== Your instructions ==
Please extract each line of the data below that contains the word "should" and copy it in full. Case counts.

== Listed records ==
________________________
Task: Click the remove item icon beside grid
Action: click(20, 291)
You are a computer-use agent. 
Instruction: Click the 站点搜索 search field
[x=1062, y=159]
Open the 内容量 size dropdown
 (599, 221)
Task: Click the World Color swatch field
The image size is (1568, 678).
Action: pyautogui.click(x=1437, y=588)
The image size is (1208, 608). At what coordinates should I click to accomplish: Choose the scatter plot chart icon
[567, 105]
________________________
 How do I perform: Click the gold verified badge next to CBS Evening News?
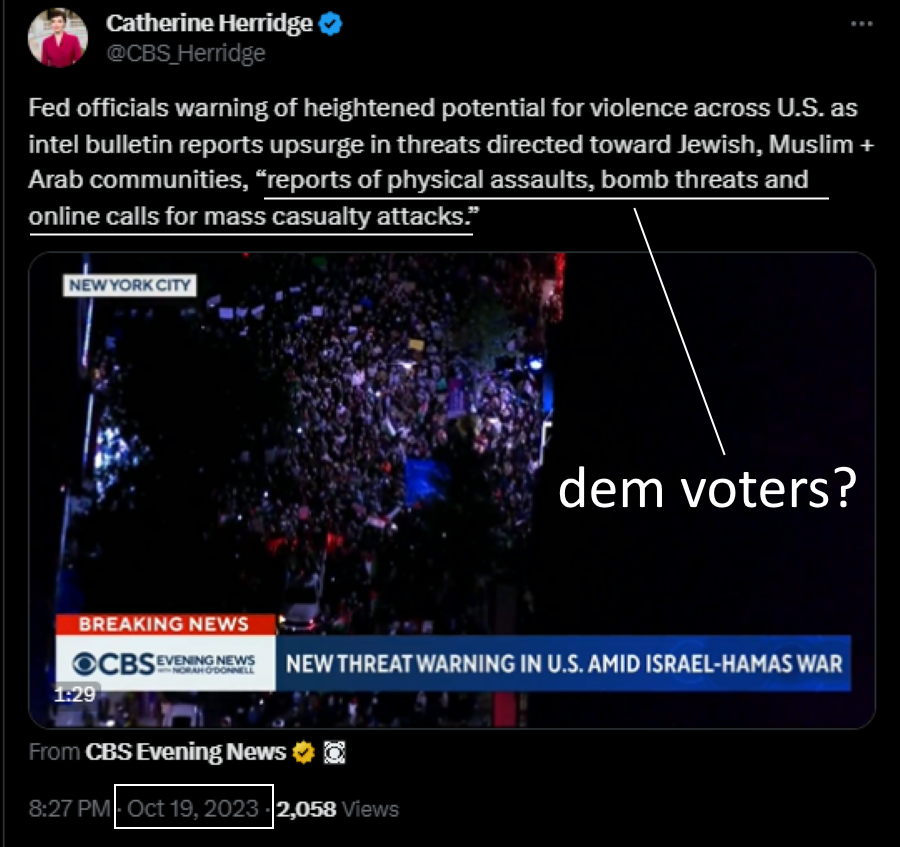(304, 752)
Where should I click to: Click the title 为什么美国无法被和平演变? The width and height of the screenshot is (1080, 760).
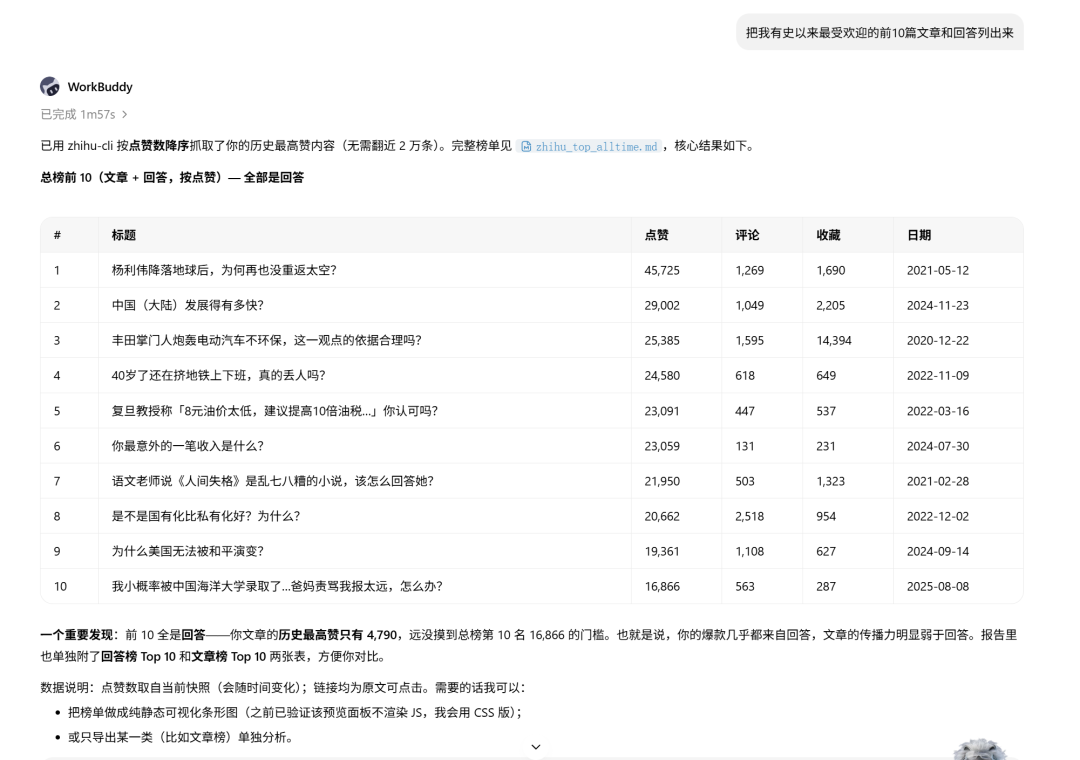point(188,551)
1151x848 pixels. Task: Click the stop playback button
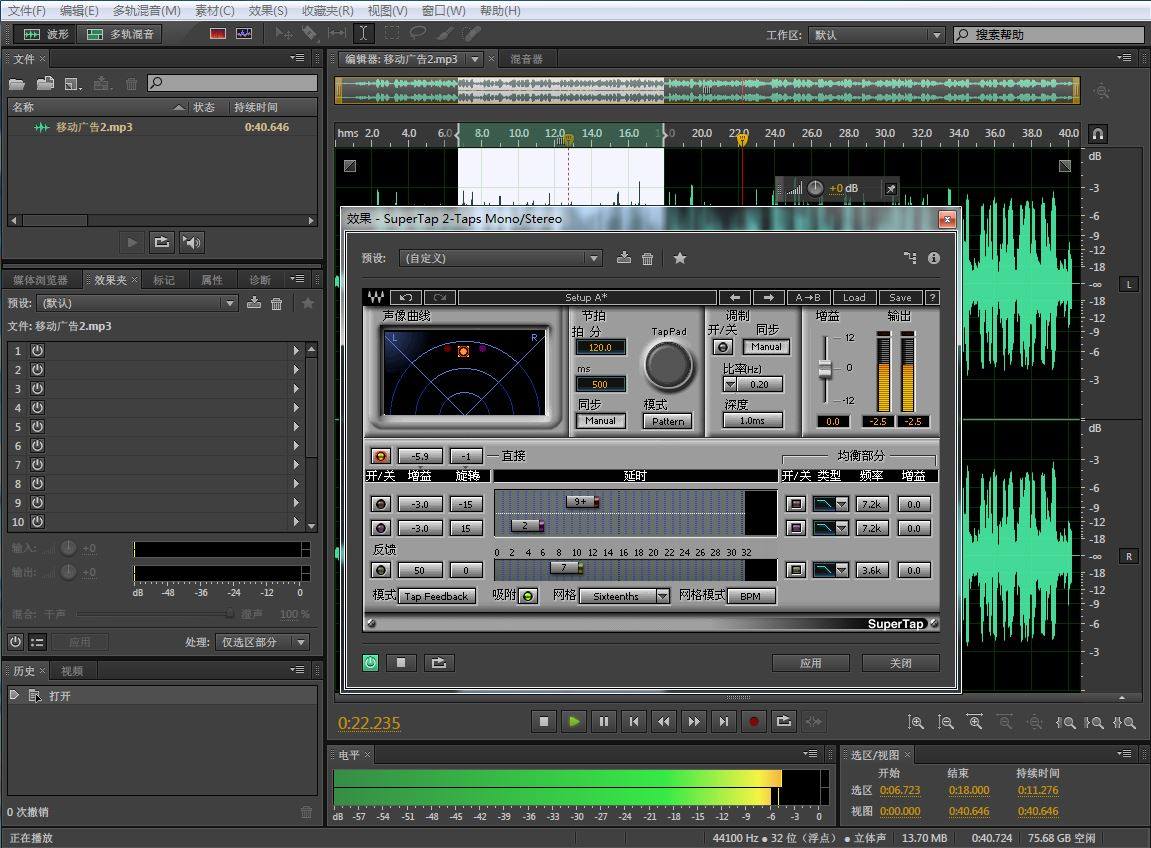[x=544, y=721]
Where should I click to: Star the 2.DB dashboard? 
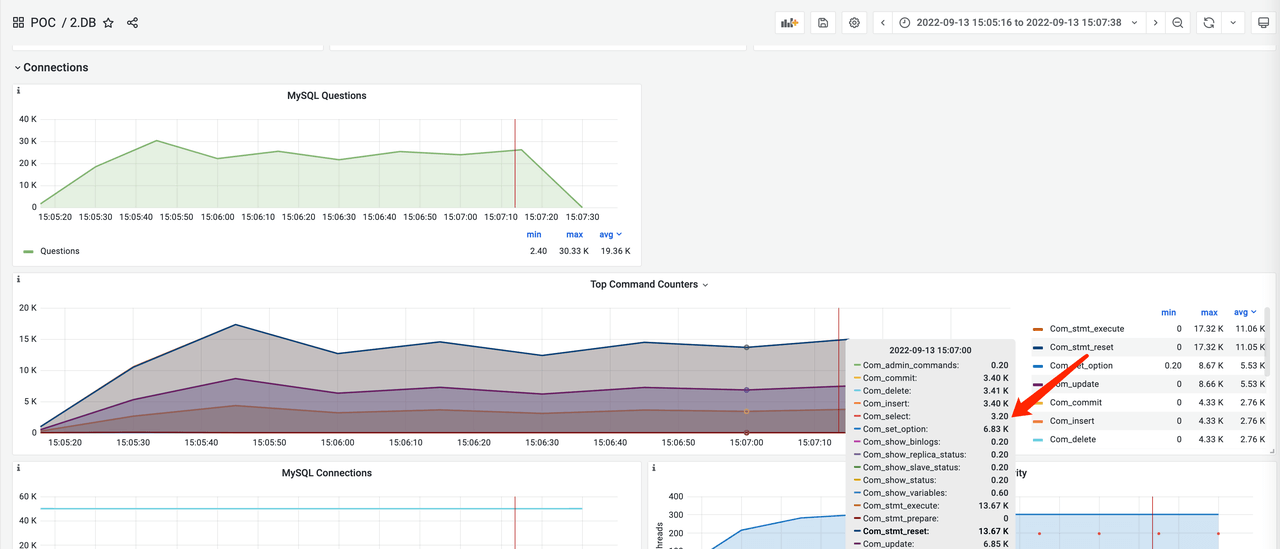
________________________
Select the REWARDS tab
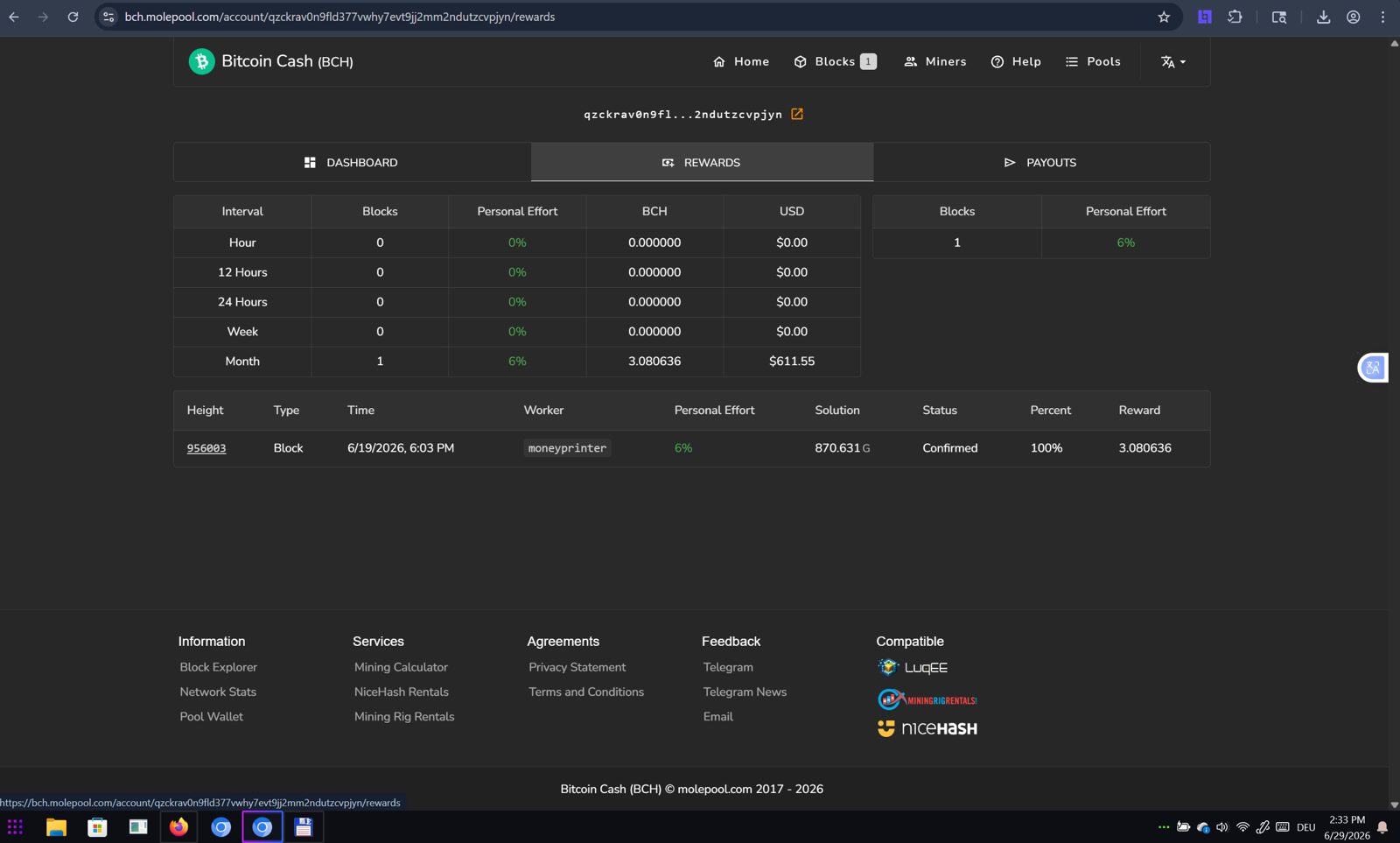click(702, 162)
________________________
== Solution to this exercise ==
The image size is (1208, 608). At what coordinates should I click to accomplish: Choose the scatter plot chart icon
Where should I click to: Click the title 为什么美国无法被和平演变? The width and height of the screenshot is (1080, 760).
Where should I click to: Star the 2.DB dashboard? 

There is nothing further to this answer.